Con un gesto de la cabeza me indicó una pequeña lamparilla en el centro de la habitación. Diligentemente, pronuncié las palabras que invocaban una sencilla arte demoníaca que conjuraría una llama sobre el foco. Inmediatamente, la luz bañó la sala y mostró unos estantes excavados en la roca repletos de papiros sueltos, tablillas y rollos de pergaminos.

– Increíble – murmuré entusiasmado.

– Cuando se descubrió la carta que os pedí antes que leyerais – explicó – el Gran Maestro decidió ir en busca de la comunidad de oriente y tratar de recuperar lo que se hubieran llevado.

– ¿Cómo una Cruzada?

– Por cualquier medio necesario, sí, aunque, como comprenderéis, nosotros no somos belicosos – contestó. – En cualquier caso, para cuando nosotros llegamos, ellos también habían desaparecido… Así que nos trajimos todo lo que encontramos…

– Bueno, todo, todo… – sonreí.

– Cierto, cierto – asintió, en respuesta. – La tablilla que encontraron vuestros predecesores. He de reconocer que me sorprendisteis sobre manera con vuestro descubrimiento.

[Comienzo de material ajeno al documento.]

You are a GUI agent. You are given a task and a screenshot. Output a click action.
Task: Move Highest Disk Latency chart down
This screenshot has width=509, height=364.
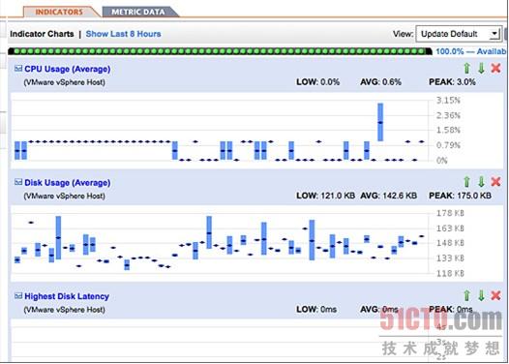(x=481, y=295)
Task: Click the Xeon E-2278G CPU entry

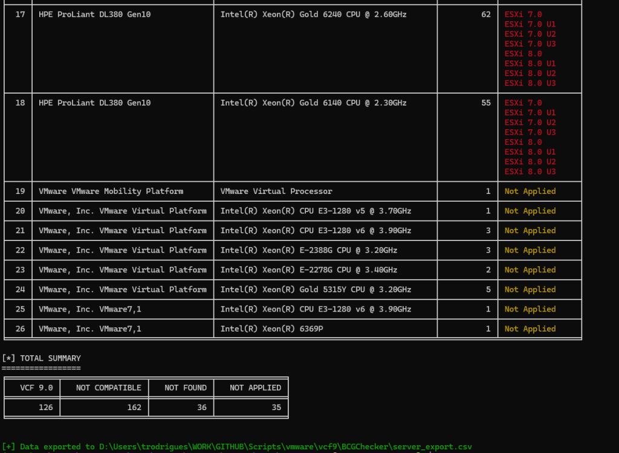Action: [x=308, y=270]
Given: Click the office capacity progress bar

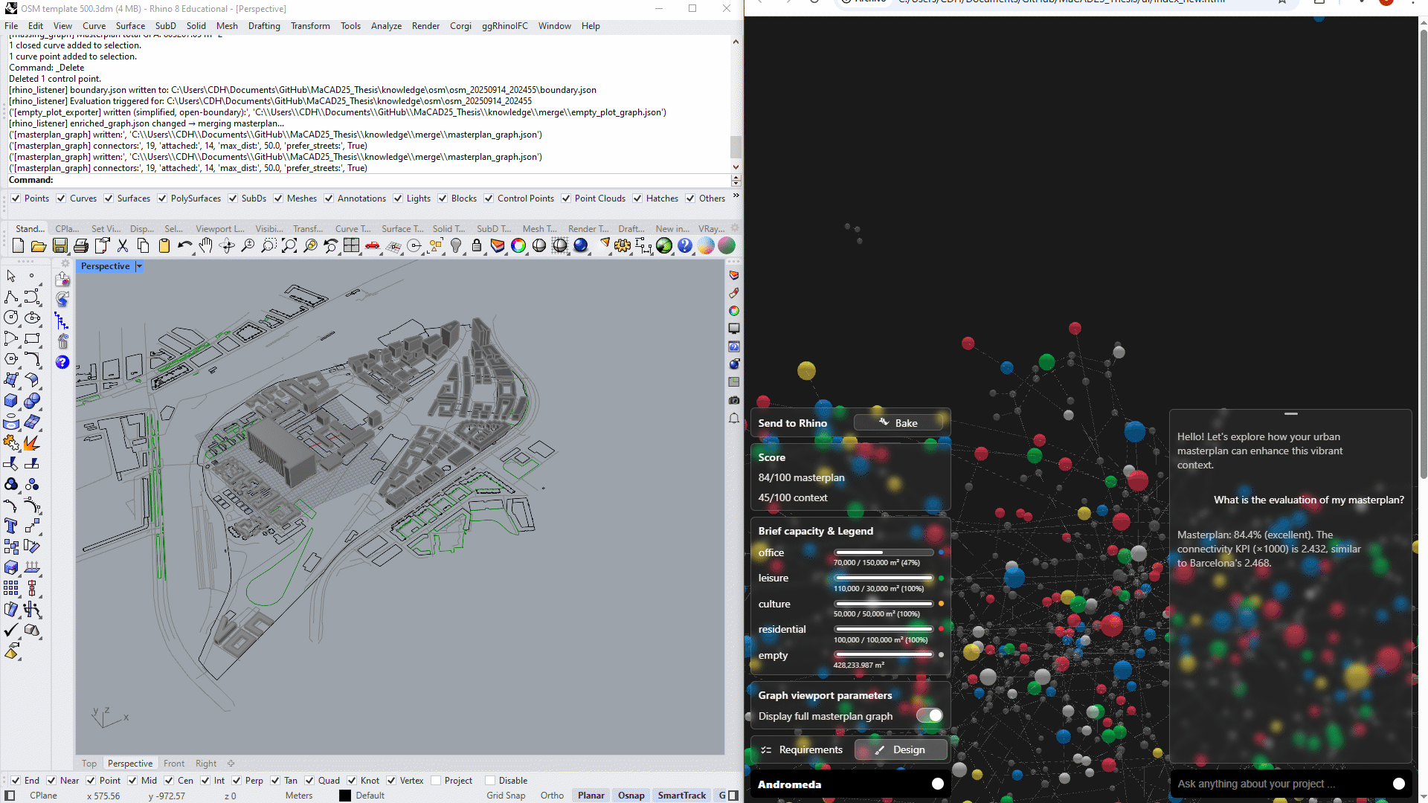Looking at the screenshot, I should [x=884, y=552].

Mientras él seguía explicándome por encima cómo habían encontrado aquellos documentos y los habían trasportado a aquella cámara para que paulatinamente fueran perdiéndose en el olvido, yo me aproximé a un grupo de tablillas sueltas que había sobre la estantería más cercana a mí y que se parecían mucho a la Tabla de los Días Pasados que tantas veces había visto.

– ¿Puedo?

– Aún no – respondió. – Esa es la diferencia entre Kazu y vos. Él podrá un día leerlas por sí mismo, vos, en cambio…

– Ya – suspiré con cierta decepción. – ¿Entonces…?

– ¿Para qué os he traído hasta aquí? – preguntó. – Quería que vierais esto con vuestros propios ojos antes de que escuchaseis lo que tengo que deciros.

– Entiendo… – suspiré, preguntándome cuántas veces había pronunciado el viejo aquella frase en las últimas horas mientras me sentaba en el suelo, como un alumno ante el maestro. – Entonces, por favor, comience.

– Sí, creo que ha llegado la hora –carraspeó. – Vos mismo me dijisteis que esta comunidad podría ser la poseedora de una de esas profecías de las que habéis hablado brevemente hace un momento, ¿cierto?

– Cierto – corroboré.

– De hecho habéis mencionado a un Sabio de los Días que bien podría ser nuestro Sabio primigenio y… de otros grupos que, a vuestro juicio, podrían tener una historia similar a la de esta Asamblea, ¿cierto?.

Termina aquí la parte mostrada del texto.